Devant les juges, Sylvain Ekenge a retracé une série d’informations recueillies lors d’échanges informels impliquant plusieurs hauts responsables militaires. Il a notamment évoqué une réunion tenue au cabinet de l’ancien gouverneur militaire du Nord-Kivu, Constant Ndima, au cours de laquelle des propos attribués au général Peter Chirimwami, alors en charge des opérations Sokola, auraient été rapportés. Ces déclarations faisaient état de confidences attribuées au général Yav, sans toutefois qu’un élément matériel ne vienne les corroborer.

Le renseignant a également indiqué que le général Chirimwami aurait affirmé avoir vu un message supposément envoyé par un proche collaborateur de James Kabarebe, reprochant à ce dernier de compromettre un projet en cours. Toutefois, Sylvain Ekenge a reconnu devant la Cour que ces informations reposaient sur une chaîne de témoignages indirects et qu’aucun lien formel n’avait pu être établi entre ces propos et une éventuelle collusion avérée, soulignant ainsi les limites du dossier présenté.
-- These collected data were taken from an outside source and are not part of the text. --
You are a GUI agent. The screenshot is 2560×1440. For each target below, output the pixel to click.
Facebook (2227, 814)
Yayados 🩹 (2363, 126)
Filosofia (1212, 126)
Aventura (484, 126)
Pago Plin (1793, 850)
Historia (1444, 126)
Arrêté en septembre 2022, le général Philémon Yav Irung, surnommé « le Tigre », reste une figure militaire controversée, son procès dépassant désormais le strict cadre judiciaire. Plusieurs acteurs politiques évoquent une affaire à connotation régionale, dénonçant une mise à l’écart d’officiers originaires du Grand Katanga. Des accusations que l’état-major des FARDC rejette catégoriquement, affirmant que cette procédure relève exclusivement de l’application de la loi militaire et non de considérations politiques, tribales ou régionales.